Task 1:
In the currency market report, which company's profit warning raised fears of a weaker second-half recovery?
Task 2:
From the currency market report, output the section beginning with the words that contain "The Swiss franc" and ending with "preventing franc strength.".

NEW YORK (Reuters) - The yen and dollar rose on Friday, with the Japanese currency headed for its best weekly gain against the greenback since October, amid fears of weak U.S. corporate profits and fading hopes for a global recovery.

A report showing U.S. consumer sentiment soured in July also boosted the two currencies, which gain when investors sell risky assets such as stocks and commodities and buy back the low-yielding dollars and yen used to finance those purchases.

The yen was the main beneficiary, hitting multi-month highs against several currencies this week, including the euro. The dollar hit a five-month low below 92 yen Wednesday and shed 4.5 percent on the week, its biggest weekly slide since October.

U.S. data "underlines the ongoing gloom facing the U.S. consumer and further delays prospects for a near-term recovery," said Brian Dolan, senior currency strategist at Forex.com, in Bedminster, New Jersey.

UBS strategist Brian Kim added that "earnings are still in the back of everyone's mind, and that increases uncertainty." A profit warning from Chevron Corp (CVX.N) boosted the specter of a weaker-than-expected second half recovery.

The dollar was last down 0.7 percent at 92.30 yen, after dipping to 91.80, according to Reuters data, just above a five-month. The euro lost 1 percent to trade at 128.98 yen.

Against other currencies, the dollar rose on safe-haven buying. An index that measures it against six major currencies rose 0.4 percent .DXY while the euro fell 0.4 percent to $1.3969. Sterling fell 0.8 percent to $1.6205.

The Swiss franc fell after Swiss National Bank chief Jean-Pierre Roth said the central bank would continue to fight deflation by preventing franc strength.

The dollar rose 0.5 percent to 1.0832 Swiss francs.

Excerpted records:
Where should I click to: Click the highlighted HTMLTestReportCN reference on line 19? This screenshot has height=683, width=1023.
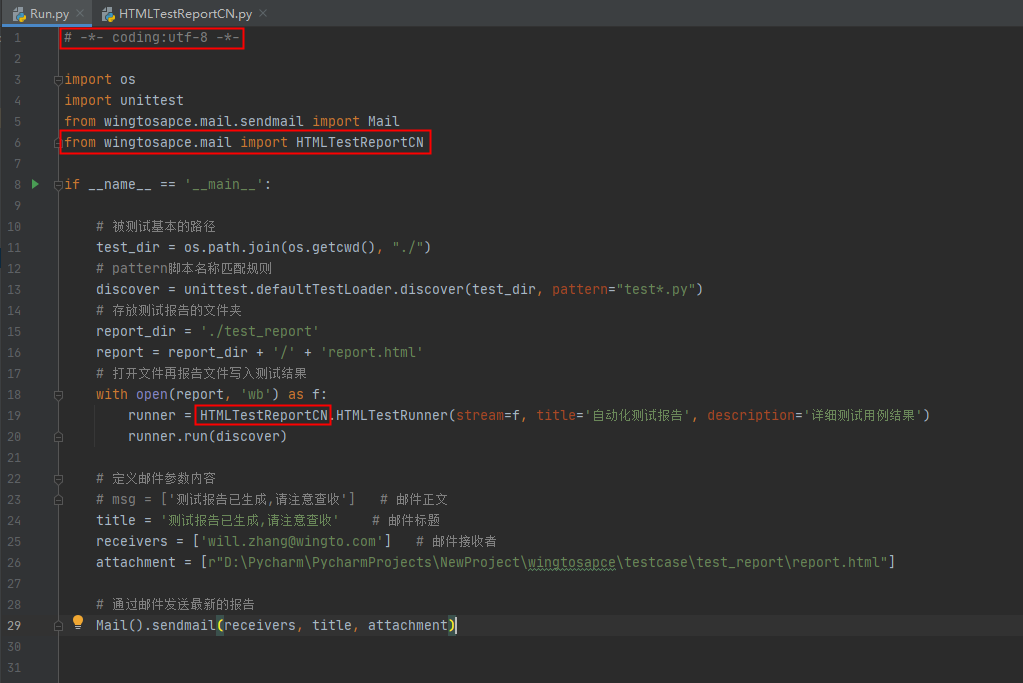click(x=262, y=415)
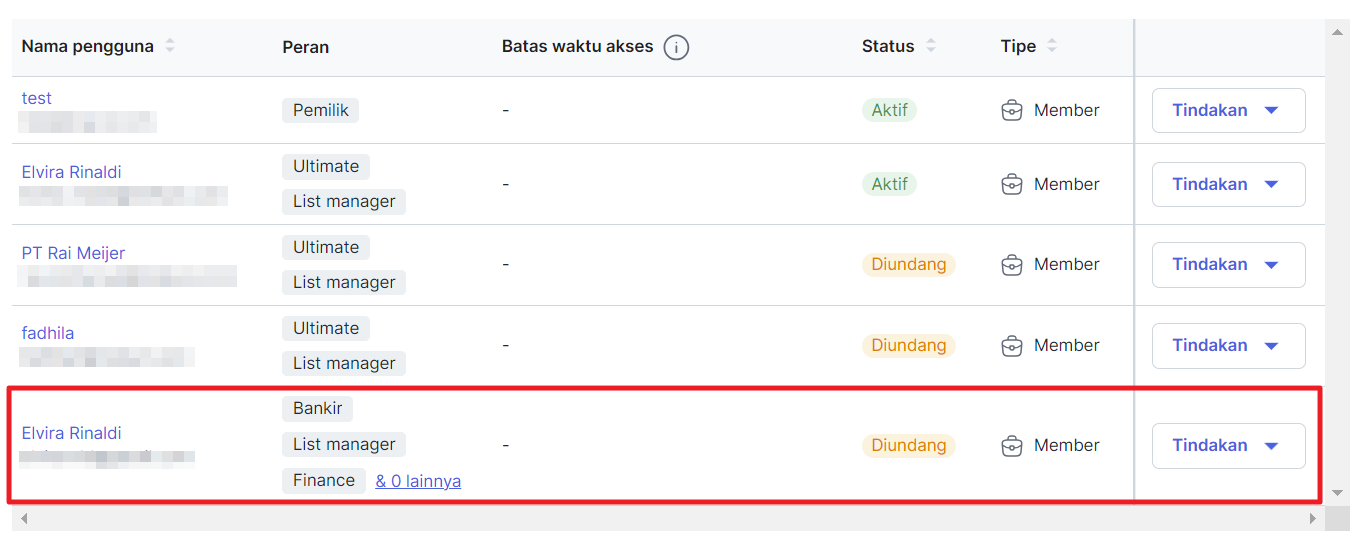Expand Tindakan menu for fadhila
Image resolution: width=1356 pixels, height=539 pixels.
(x=1228, y=346)
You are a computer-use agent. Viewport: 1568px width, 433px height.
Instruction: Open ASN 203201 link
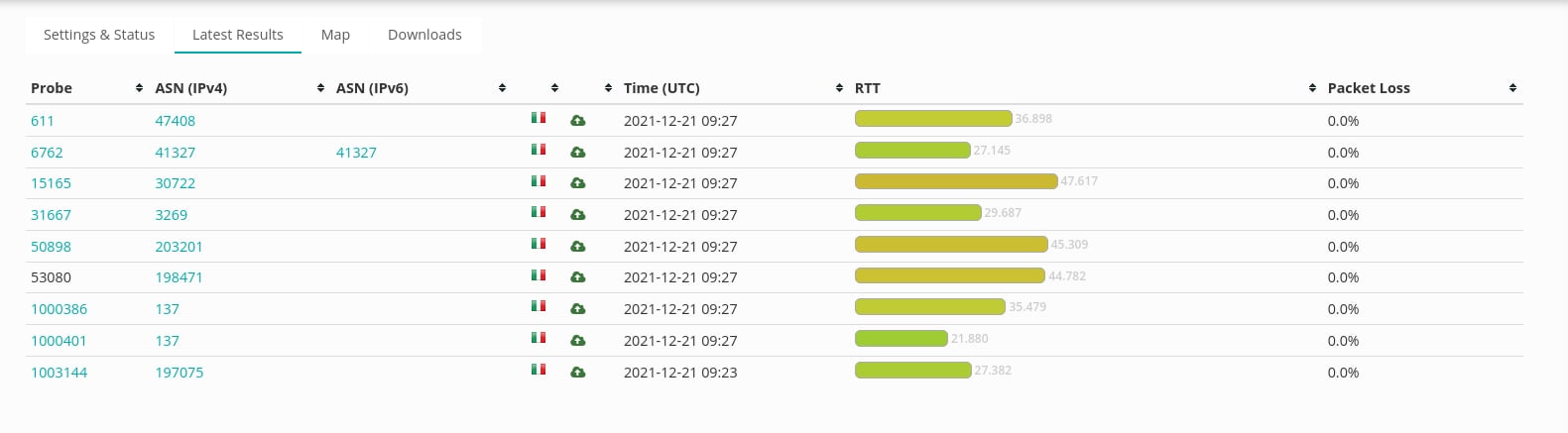point(179,247)
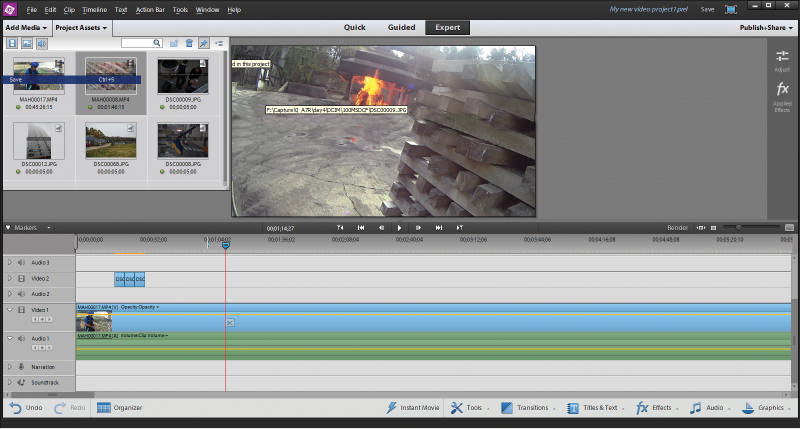Viewport: 800px width, 429px height.
Task: Open the Adjust panel icon
Action: point(782,61)
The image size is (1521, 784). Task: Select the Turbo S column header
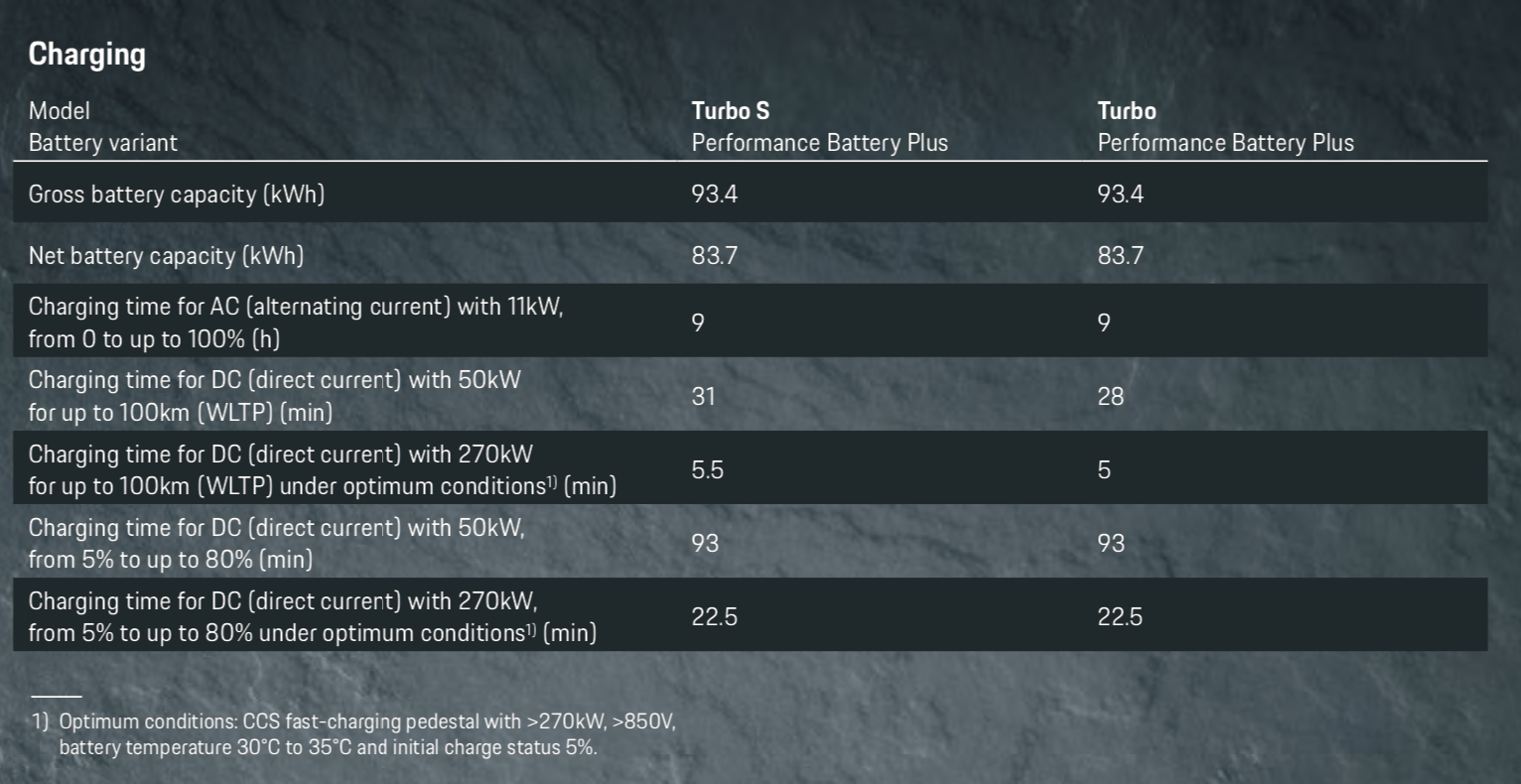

Written solution 1:
Chevron Corp

Written solution 2:
The Swiss franc fell after Swiss National Bank chief Jean-Pierre Roth said the central bank would continue to fight deflation by preventing franc strength.